Cold and Warm Water for Performance Recovery

Healthy Clinical Trial

Official title:

A Randomized Controlled Trial to Evaluate the Effectiveness of Repeated Cold- and Warm Water Immersion on Performance Recovery

Clinical Trial Details — Status: Completed

Administrative data

• NCT number: NCT04902924
• Other study ID #: 2021-00546
• Status: Completed
• Phase: N/A
• Start date: October 1, 2021
• Est. completion date: May 1, 2022

Study information

• Verified date: April 2024
• Source: University of Applied Sciences and Arts of Southern Switzerland
• Contact: n/a
• Is FDA regulated: No
• Study type: Interventional

Clinical Trial Summary

The overall aim of this study is, to evaluate the effectiveness of repeated cold- and warm water immersion on performance recovery after muscle damage.

Description:

Participants perform a muscle-damage protocol, which comprises 5x20 drop jumps.

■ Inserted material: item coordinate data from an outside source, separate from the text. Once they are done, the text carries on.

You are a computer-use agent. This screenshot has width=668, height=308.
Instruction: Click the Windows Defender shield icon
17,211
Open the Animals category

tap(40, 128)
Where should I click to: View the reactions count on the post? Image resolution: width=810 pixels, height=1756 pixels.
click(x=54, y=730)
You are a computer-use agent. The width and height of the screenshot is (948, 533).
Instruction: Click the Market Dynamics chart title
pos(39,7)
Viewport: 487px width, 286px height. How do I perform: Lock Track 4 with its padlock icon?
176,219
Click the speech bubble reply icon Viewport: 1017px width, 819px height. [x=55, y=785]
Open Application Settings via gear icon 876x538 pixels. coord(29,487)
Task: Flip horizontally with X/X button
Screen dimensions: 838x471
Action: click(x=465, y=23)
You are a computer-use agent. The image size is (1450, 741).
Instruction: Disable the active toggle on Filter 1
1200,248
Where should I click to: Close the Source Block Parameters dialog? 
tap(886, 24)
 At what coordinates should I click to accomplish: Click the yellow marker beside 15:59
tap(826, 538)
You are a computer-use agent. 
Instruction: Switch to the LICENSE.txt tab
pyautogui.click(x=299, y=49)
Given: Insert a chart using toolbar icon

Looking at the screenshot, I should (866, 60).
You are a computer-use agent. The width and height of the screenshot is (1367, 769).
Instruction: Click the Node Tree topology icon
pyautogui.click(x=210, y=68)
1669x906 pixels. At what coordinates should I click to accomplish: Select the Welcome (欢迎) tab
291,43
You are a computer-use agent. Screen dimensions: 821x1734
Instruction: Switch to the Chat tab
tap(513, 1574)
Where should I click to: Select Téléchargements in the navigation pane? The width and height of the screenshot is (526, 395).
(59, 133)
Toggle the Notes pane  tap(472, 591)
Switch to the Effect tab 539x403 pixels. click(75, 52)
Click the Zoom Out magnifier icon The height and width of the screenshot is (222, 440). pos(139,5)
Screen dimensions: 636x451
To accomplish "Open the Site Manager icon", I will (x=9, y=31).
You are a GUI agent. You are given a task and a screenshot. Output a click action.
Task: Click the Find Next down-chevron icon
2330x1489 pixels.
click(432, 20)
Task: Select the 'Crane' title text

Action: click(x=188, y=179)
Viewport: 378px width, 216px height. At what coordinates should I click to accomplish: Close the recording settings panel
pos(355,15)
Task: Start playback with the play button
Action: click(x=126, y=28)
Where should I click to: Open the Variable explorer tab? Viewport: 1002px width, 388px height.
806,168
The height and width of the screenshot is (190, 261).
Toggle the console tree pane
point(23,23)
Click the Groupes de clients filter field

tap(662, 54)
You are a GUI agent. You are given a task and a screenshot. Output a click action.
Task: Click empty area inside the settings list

After the exercise protocol is finished, the participants will undergo one of three recovery interventions. Cold-water immersion, Warm-water immersion or the control-intervention. During the exercise protocol and the recovery intervention following parameters will be assessed: Blood oxygenation, Muscle oxygenation, heart-rate, skin temperature and core temperature.

Then, performance recovery will be assessed during the following 72 hrs (in a 24 hrs interval).

At each time-point, following measurements will be conducted: vertical-jump performance, maximum voluntary isometric contraction of the m.quadriceps femoris muscle, muscle swelling and delayed-onset of muscle soreness.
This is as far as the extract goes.